AAPT Election votes

(for elections of Board members and Officers)

First, a reminder of what the economist Kenneth Arrow has proved quite rigorously – Arrow’s Paradox.  With respect to voting procedures, it says (in effect) that for EVERY voting system where there are three or more alternatives there is at least one set of circumstances such that in those circumstances the system produces paradoxical results (and/or violates obvious criteria of fairness).  Moreover, different procedures have different virtues not directly connected to fairness of the election results.  (E.g., raised-hands in a public assembly is more efficient than paper ballots; paper ballots are useful when the privacy of a voter’s ballot may be important.)

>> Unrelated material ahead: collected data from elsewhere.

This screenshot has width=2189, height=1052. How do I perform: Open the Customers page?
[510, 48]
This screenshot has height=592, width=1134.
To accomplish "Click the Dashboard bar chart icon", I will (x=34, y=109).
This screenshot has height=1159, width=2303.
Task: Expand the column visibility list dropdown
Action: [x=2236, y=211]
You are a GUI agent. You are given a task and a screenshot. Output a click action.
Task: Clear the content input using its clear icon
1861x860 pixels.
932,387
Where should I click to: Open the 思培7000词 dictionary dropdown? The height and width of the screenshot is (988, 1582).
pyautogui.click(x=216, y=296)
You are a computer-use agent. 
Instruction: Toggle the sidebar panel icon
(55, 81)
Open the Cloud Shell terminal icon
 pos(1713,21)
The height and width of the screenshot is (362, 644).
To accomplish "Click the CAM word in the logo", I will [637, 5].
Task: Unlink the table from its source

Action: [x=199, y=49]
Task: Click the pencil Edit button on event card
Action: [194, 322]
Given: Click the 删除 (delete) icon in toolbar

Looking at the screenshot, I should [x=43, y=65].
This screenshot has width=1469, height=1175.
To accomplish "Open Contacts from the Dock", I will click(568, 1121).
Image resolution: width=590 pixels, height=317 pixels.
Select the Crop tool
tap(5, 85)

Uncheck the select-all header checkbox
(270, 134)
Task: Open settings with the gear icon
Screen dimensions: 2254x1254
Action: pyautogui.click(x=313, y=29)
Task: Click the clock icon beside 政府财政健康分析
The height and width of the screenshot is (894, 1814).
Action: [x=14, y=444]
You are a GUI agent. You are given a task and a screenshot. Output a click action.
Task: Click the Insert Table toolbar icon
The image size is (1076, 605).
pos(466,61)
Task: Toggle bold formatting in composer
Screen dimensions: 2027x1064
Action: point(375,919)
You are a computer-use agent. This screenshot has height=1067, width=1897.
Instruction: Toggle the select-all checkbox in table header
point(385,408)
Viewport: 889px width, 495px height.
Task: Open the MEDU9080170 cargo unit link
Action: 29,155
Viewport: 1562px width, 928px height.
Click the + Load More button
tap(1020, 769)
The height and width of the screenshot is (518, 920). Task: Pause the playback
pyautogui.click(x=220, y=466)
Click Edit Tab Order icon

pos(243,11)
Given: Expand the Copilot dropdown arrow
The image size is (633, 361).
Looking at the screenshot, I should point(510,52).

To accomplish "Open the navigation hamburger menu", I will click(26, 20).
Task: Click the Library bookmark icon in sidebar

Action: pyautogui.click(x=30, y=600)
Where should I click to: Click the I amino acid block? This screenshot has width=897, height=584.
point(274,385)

In our situation there are three factors which make balloting in the “traditional” sense impossible – or at least impractical.  (1) Election must be by a majority of votes cast. (2) There are usually in the neighborhood of 10-15 nominees for five positions. (3) Balloting is conducted by U.S. Postal service or a single electronic ballot.  So, the use of an Instant Runoff Voting (IRV) procedure is suggested, whereby each voter’s preferences among nominees for runoff purposes are coded into the initial ballot, and those preferences can be accessed in an automatic runoff procedure when no nominee has attained the requisite minimum of votes for election.  [More information about IRV is available through a number of web-sites: e.g., www.instantrunoff.com/irv/html. Or www.chrisgates.net/irv   (an interactive animation!) ]

What follows is a detailed account of how the procedures proposed actually count the votes.  (These procedures are borrowed from California State University, Los Angeles.)

Single Transferable Vote (“Instant Run-Off”) – a la CSULA

Each voter ranks as many (or as few) of the candidates on the ballot as he or she wishes, in his or her order of preference – 1, 2, 3, …

Tallying the ballots:

  1. A ‘majority quota’ is established – half the total number of (valid) ballots plus 1.
  2. An initial tabulation is performed in this manner:  the ballots are apportioned into ‘stacks’ – each stack containing the ballots which mark a given candidate as number 1 choice.  The ballots in each stack are counted.  If a candidate’s stack contains enough ballots to equal or exceed the majority quota, that candidate is declared elected.   (With the quota as a simple majority and each voter voting only one 1st choice, there can be at most one such winner.)
  3. What happens next depends upon whether a candidate is declared elected.

(a)    Suppose there is a winner.  [If the balloting is only to fill one position, that has now been effected.]  Now all the ballots in the winner’s stack are reapportioned among the other stacks on the basis of each ballot’s next preference (e.g., after an initial winner is declared, those ballots are apportioned one by one among the other candidates as dictated by each ballot’s number 2 preference).  Ballots which list no next preference are set aside, and play no further role in the tally.  The stacks are counted again.  If any candidate’s stack now equals or exceeds the majority quota, that candidate is declared elected.  We now “loop” back to 3(a) – and the procedure is repeated with the ballots in this second winner’s stack apportioned among remaining stacks according to each ballots next preference.  And so on.

(b)    Suppose, on the other hand – as presumably happens sooner or later – no candidate’s stack contains enough votes to equal the majority quota.  The candidate’s stack with the fewest ballots is cannibalized – that candidate is no longer in the running and the ballots in the stack are apportioned among the remaining stacks according to each ballot’s next preference – and ballots with no next preference are set aside. (If there is a tie for smallest stack, the winner (loser?) is determined by lot.) The stacks are counted again.  Now we “loop” back to 3(a) again – if there is a winner, the winner’s stack is reapportioned for another loop; if there is no winner, the smallest stack is cannibalized and stacks are counted again.

  1. Eventually, there are no more stacks of ballots to count, and the tally is over.  Order of finish is given (from the top down) by the order in which winners are declared – and (from the bottom up) by the order in which losers are eliminated.